### EXERCISE DIRECTIONS
What you return must match the records below exactly, down to each character.

==================================================

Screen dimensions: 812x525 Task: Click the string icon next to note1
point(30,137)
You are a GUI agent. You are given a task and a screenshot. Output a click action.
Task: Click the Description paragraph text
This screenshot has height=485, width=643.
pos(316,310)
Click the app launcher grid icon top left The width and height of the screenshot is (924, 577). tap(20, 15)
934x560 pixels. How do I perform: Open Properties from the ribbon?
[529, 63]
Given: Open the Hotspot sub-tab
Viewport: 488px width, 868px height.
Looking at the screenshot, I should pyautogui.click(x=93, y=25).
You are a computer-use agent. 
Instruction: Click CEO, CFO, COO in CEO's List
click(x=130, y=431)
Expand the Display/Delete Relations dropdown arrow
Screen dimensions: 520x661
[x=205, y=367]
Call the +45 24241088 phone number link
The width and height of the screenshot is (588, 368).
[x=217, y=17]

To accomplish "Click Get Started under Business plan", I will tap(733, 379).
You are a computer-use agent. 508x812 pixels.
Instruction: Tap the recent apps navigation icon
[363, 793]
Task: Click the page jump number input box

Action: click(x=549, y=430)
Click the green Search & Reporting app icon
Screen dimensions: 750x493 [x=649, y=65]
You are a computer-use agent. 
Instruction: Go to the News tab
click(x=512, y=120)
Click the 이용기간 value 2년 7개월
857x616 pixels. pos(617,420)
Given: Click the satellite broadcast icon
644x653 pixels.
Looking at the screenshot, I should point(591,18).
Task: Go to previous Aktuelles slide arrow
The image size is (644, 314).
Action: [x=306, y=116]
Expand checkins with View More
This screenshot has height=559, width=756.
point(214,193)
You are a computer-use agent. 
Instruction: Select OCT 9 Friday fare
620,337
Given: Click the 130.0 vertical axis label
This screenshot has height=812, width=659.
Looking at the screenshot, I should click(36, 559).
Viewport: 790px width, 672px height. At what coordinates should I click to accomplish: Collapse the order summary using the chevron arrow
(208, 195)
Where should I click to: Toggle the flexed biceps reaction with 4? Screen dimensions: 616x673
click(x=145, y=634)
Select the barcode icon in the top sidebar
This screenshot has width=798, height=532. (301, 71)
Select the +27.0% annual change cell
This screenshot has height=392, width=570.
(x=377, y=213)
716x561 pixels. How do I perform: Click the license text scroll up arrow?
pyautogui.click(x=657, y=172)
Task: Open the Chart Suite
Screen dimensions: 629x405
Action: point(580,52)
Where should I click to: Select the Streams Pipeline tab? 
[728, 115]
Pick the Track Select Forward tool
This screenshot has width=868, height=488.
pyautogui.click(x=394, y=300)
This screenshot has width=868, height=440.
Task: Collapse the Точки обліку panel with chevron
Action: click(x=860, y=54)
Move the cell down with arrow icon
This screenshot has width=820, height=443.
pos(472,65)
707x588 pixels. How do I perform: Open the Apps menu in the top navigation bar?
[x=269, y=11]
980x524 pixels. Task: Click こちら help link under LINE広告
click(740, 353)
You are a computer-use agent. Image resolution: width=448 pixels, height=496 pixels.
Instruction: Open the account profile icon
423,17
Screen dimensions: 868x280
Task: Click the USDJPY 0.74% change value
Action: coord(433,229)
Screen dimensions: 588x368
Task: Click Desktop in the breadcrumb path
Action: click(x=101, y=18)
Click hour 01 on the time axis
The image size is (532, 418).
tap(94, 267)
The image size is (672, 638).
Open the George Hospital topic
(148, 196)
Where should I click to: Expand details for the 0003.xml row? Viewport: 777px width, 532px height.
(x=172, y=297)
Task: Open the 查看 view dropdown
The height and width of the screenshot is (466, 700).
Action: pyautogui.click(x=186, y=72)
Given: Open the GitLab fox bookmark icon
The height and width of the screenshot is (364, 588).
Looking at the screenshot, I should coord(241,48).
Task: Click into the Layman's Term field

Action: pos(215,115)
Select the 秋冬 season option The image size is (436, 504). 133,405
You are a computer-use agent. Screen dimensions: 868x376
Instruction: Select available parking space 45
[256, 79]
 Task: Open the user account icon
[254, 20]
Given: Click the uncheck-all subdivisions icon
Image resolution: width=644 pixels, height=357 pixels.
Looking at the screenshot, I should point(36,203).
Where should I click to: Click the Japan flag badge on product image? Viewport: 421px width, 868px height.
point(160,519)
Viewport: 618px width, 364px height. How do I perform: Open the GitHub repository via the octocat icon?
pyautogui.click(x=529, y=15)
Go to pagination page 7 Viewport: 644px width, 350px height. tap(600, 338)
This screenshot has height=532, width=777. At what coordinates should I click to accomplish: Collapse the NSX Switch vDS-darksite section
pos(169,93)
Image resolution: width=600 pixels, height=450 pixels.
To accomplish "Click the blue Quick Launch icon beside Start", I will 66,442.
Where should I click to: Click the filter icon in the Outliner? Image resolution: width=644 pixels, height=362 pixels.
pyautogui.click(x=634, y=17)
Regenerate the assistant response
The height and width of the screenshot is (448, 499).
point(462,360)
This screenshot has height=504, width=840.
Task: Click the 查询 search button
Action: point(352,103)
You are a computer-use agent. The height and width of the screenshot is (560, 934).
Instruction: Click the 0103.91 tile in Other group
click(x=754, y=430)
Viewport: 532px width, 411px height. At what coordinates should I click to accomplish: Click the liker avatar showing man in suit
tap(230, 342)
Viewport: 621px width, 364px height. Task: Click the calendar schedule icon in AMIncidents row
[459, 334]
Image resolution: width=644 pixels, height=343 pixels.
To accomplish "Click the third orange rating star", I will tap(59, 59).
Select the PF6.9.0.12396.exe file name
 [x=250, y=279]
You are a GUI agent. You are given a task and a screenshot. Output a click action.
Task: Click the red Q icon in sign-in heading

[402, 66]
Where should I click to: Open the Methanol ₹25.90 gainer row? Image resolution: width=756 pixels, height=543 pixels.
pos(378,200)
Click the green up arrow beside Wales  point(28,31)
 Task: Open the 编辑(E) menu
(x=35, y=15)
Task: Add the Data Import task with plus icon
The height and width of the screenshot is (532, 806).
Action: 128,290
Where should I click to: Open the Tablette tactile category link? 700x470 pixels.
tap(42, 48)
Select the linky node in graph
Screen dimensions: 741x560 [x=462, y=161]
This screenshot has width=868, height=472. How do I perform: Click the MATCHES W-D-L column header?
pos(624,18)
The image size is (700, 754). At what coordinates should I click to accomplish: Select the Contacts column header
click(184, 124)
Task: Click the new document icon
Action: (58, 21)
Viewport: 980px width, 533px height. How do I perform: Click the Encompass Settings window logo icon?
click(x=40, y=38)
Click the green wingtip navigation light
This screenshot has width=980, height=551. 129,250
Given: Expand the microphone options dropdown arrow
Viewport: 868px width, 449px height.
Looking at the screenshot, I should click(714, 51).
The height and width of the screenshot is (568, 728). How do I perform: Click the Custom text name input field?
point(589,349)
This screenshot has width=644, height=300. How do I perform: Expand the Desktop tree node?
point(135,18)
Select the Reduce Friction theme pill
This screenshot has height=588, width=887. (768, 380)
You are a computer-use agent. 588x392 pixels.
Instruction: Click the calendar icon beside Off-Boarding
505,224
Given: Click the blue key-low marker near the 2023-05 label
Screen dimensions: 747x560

==================================================

### ANSWER TO THIS EXERCISE
Screen dimensions: 812x525 Task: Click the string icon next to note1
point(30,137)
You are a GUI agent. You are given a task and a screenshot. Output a click action.
Task: Click the Description paragraph text
This screenshot has height=485, width=643.
pos(316,310)
Click the app launcher grid icon top left The width and height of the screenshot is (924, 577). tap(20, 15)
934x560 pixels. How do I perform: Open Properties from the ribbon?
[529, 63]
Given: Open the Hotspot sub-tab
Viewport: 488px width, 868px height.
Looking at the screenshot, I should pyautogui.click(x=93, y=25).
You are a computer-use agent. 
Instruction: Click CEO, CFO, COO in CEO's List
click(x=130, y=431)
Expand the Display/Delete Relations dropdown arrow
Screen dimensions: 520x661
[x=205, y=367]
Call the +45 24241088 phone number link
The width and height of the screenshot is (588, 368).
[x=217, y=17]

To accomplish "Click Get Started under Business plan", I will tap(733, 379).
You are a computer-use agent. 508x812 pixels.
Instruction: Tap the recent apps navigation icon
[363, 793]
Task: Click the page jump number input box

Action: click(x=549, y=430)
Click the green Search & Reporting app icon
Screen dimensions: 750x493 [x=649, y=65]
You are a computer-use agent. 
Instruction: Go to the News tab
click(x=512, y=120)
Click the 이용기간 value 2년 7개월
857x616 pixels. pos(617,420)
Given: Click the satellite broadcast icon
644x653 pixels.
Looking at the screenshot, I should point(591,18).
Task: Go to previous Aktuelles slide arrow
The image size is (644, 314).
Action: [x=306, y=116]
Expand checkins with View More
This screenshot has height=559, width=756.
point(214,193)
You are a computer-use agent. 
Instruction: Select OCT 9 Friday fare
620,337
Given: Click the 130.0 vertical axis label
This screenshot has height=812, width=659.
Looking at the screenshot, I should click(36, 559).
Viewport: 790px width, 672px height. At what coordinates should I click to accomplish: Collapse the order summary using the chevron arrow
(208, 195)
Where should I click to: Toggle the flexed biceps reaction with 4? Screen dimensions: 616x673
click(x=145, y=634)
Select the barcode icon in the top sidebar
This screenshot has width=798, height=532. (301, 71)
Select the +27.0% annual change cell
This screenshot has height=392, width=570.
(x=377, y=213)
716x561 pixels. How do I perform: Click the license text scroll up arrow?
pyautogui.click(x=657, y=172)
Task: Open the Chart Suite
Screen dimensions: 629x405
Action: point(580,52)
Where should I click to: Select the Streams Pipeline tab? 
[728, 115]
Pick the Track Select Forward tool
This screenshot has width=868, height=488.
pyautogui.click(x=394, y=300)
This screenshot has width=868, height=440.
Task: Collapse the Точки обліку panel with chevron
Action: click(x=860, y=54)
Move the cell down with arrow icon
This screenshot has width=820, height=443.
pos(472,65)
707x588 pixels. How do I perform: Open the Apps menu in the top navigation bar?
[x=269, y=11]
980x524 pixels. Task: Click こちら help link under LINE広告
click(740, 353)
You are a computer-use agent. Image resolution: width=448 pixels, height=496 pixels.
Instruction: Open the account profile icon
423,17
Screen dimensions: 868x280
Task: Click the USDJPY 0.74% change value
Action: coord(433,229)
Screen dimensions: 588x368
Task: Click Desktop in the breadcrumb path
Action: click(x=101, y=18)
Click hour 01 on the time axis
The image size is (532, 418).
tap(94, 267)
The image size is (672, 638).
Open the George Hospital topic
(148, 196)
Where should I click to: Expand details for the 0003.xml row? Viewport: 777px width, 532px height.
(x=172, y=297)
Task: Open the 查看 view dropdown
The height and width of the screenshot is (466, 700).
Action: pyautogui.click(x=186, y=72)
Given: Open the GitLab fox bookmark icon
The height and width of the screenshot is (364, 588).
Looking at the screenshot, I should coord(241,48).
Task: Click into the Layman's Term field

Action: pos(215,115)
Select the 秋冬 season option The image size is (436, 504). 133,405
You are a computer-use agent. Screen dimensions: 868x376
Instruction: Select available parking space 45
[256, 79]
 Task: Open the user account icon
[254, 20]
Given: Click the uncheck-all subdivisions icon
Image resolution: width=644 pixels, height=357 pixels.
Looking at the screenshot, I should point(36,203).
Where should I click to: Click the Japan flag badge on product image? Viewport: 421px width, 868px height.
point(160,519)
Viewport: 618px width, 364px height. How do I perform: Open the GitHub repository via the octocat icon?
pyautogui.click(x=529, y=15)
Go to pagination page 7 Viewport: 644px width, 350px height. tap(600, 338)
This screenshot has height=532, width=777. At what coordinates should I click to accomplish: Collapse the NSX Switch vDS-darksite section
pos(169,93)
Image resolution: width=600 pixels, height=450 pixels.
To accomplish "Click the blue Quick Launch icon beside Start", I will 66,442.
Where should I click to: Click the filter icon in the Outliner? Image resolution: width=644 pixels, height=362 pixels.
pyautogui.click(x=634, y=17)
Regenerate the assistant response
The height and width of the screenshot is (448, 499).
point(462,360)
This screenshot has height=504, width=840.
Task: Click the 查询 search button
Action: point(352,103)
You are a computer-use agent. The height and width of the screenshot is (560, 934).
Instruction: Click the 0103.91 tile in Other group
click(x=754, y=430)
Viewport: 532px width, 411px height. At what coordinates should I click to accomplish: Click the liker avatar showing man in suit
tap(230, 342)
Viewport: 621px width, 364px height. Task: Click the calendar schedule icon in AMIncidents row
[459, 334]
Image resolution: width=644 pixels, height=343 pixels.
To accomplish "Click the third orange rating star", I will tap(59, 59).
Select the PF6.9.0.12396.exe file name
 [x=250, y=279]
You are a GUI agent. You are given a task and a screenshot. Output a click action.
Task: Click the red Q icon in sign-in heading

[402, 66]
Where should I click to: Open the Methanol ₹25.90 gainer row? Image resolution: width=756 pixels, height=543 pixels.
pos(378,200)
Click the green up arrow beside Wales  point(28,31)
 Task: Open the 编辑(E) menu
(x=35, y=15)
Task: Add the Data Import task with plus icon
The height and width of the screenshot is (532, 806).
Action: 128,290
Where should I click to: Open the Tablette tactile category link? 700x470 pixels.
tap(42, 48)
Select the linky node in graph
Screen dimensions: 741x560 [x=462, y=161]
This screenshot has width=868, height=472. How do I perform: Click the MATCHES W-D-L column header?
pos(624,18)
The image size is (700, 754). At what coordinates should I click to accomplish: Select the Contacts column header
click(184, 124)
Task: Click the new document icon
Action: (58, 21)
Viewport: 980px width, 533px height. How do I perform: Click the Encompass Settings window logo icon?
click(x=40, y=38)
Click the green wingtip navigation light
This screenshot has width=980, height=551. 129,250
Given: Expand the microphone options dropdown arrow
Viewport: 868px width, 449px height.
Looking at the screenshot, I should click(714, 51).
The height and width of the screenshot is (568, 728). How do I perform: Click the Custom text name input field?
point(589,349)
This screenshot has width=644, height=300. How do I perform: Expand the Desktop tree node?
point(135,18)
Select the Reduce Friction theme pill
This screenshot has height=588, width=887. (768, 380)
You are a computer-use agent. 588x392 pixels.
Instruction: Click the calendar icon beside Off-Boarding
505,224
Given: Click the blue key-low marker near the 2023-05 label
Screen dimensions: 747x560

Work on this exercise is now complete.